- Data under study:
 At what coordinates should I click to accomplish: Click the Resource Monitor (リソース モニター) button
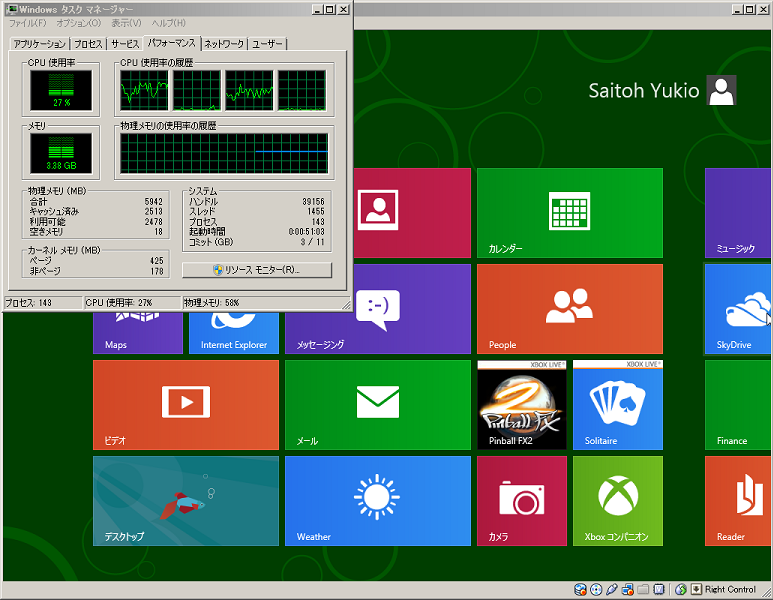256,270
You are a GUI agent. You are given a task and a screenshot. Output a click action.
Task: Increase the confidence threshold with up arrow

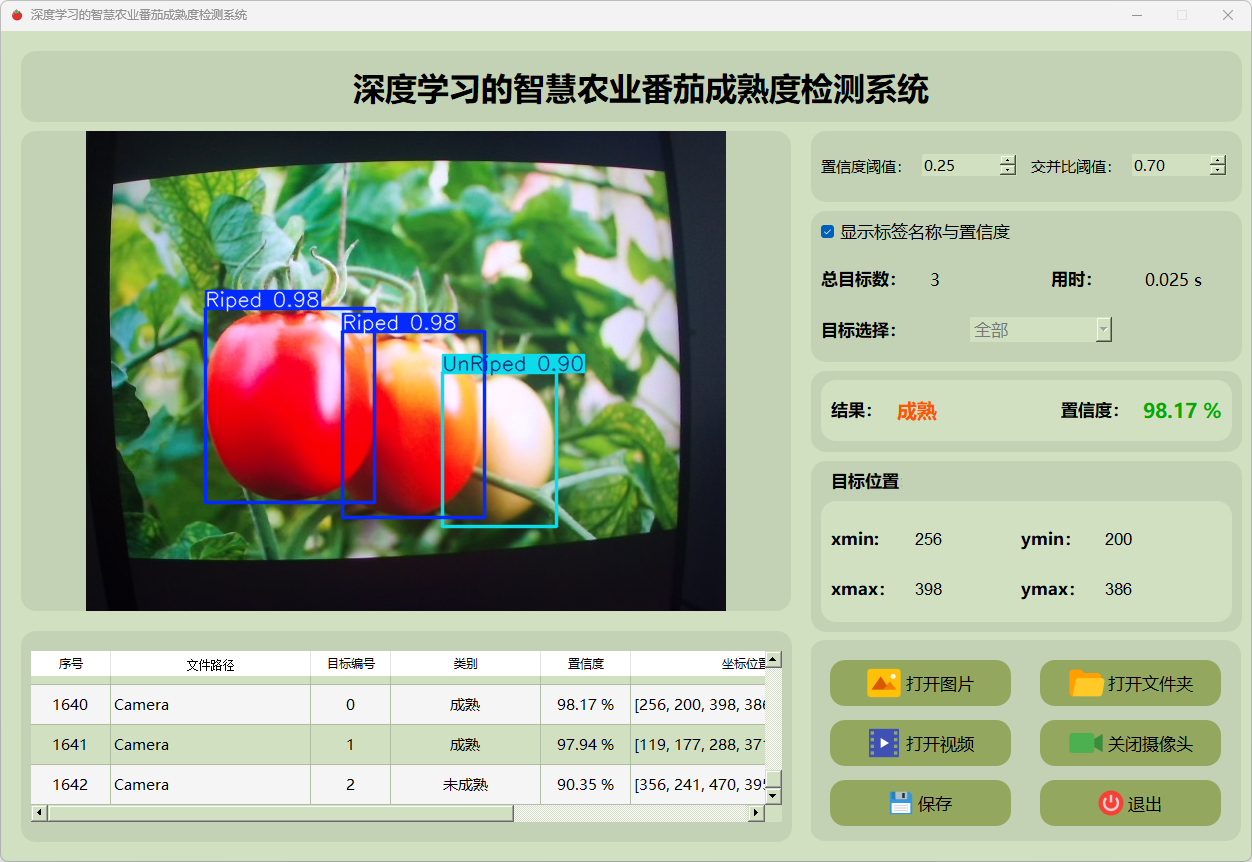coord(1007,160)
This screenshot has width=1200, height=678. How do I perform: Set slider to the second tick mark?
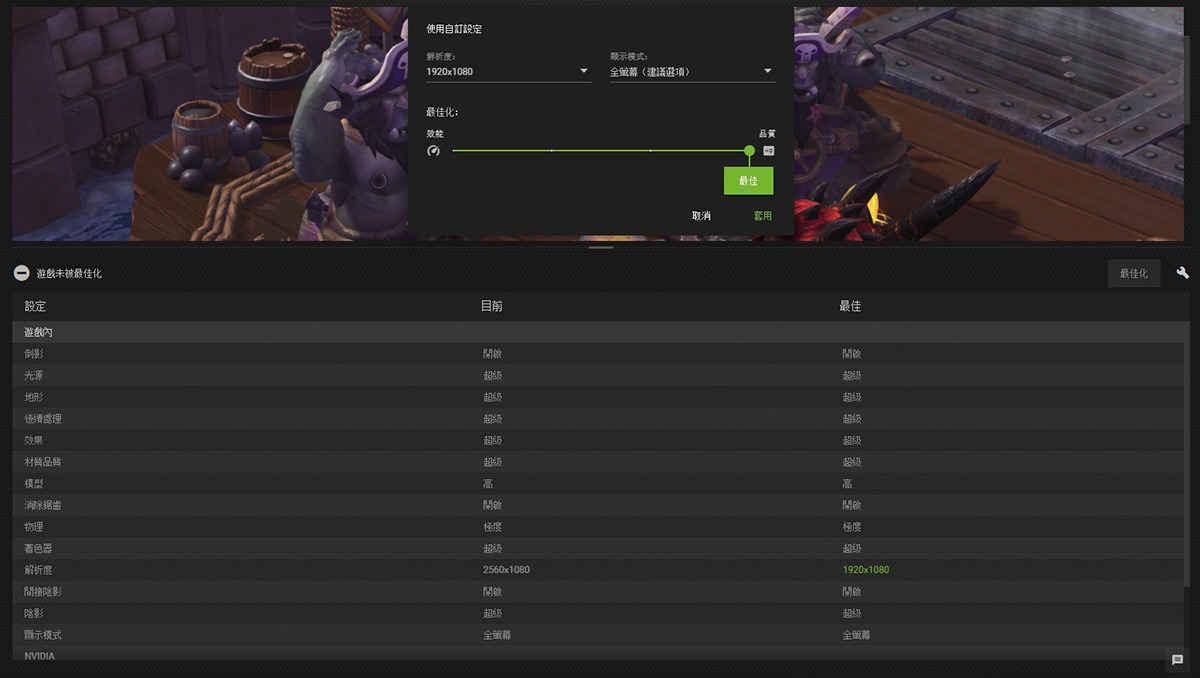point(551,151)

- Work item: Pictures stay out; everything else in the listing above gets restated word for word.

- Written answer:
 At what coordinates should I click to accomplish: Click the Resource Monitor (リソース モニター) button
256,270
You are a GUI agent. You are given a task and a screenshot. Output a click action.
Task: Increase the confidence threshold with up arrow

coord(1007,160)
This screenshot has width=1200, height=678. How do I perform: Set slider to the second tick mark?
point(551,151)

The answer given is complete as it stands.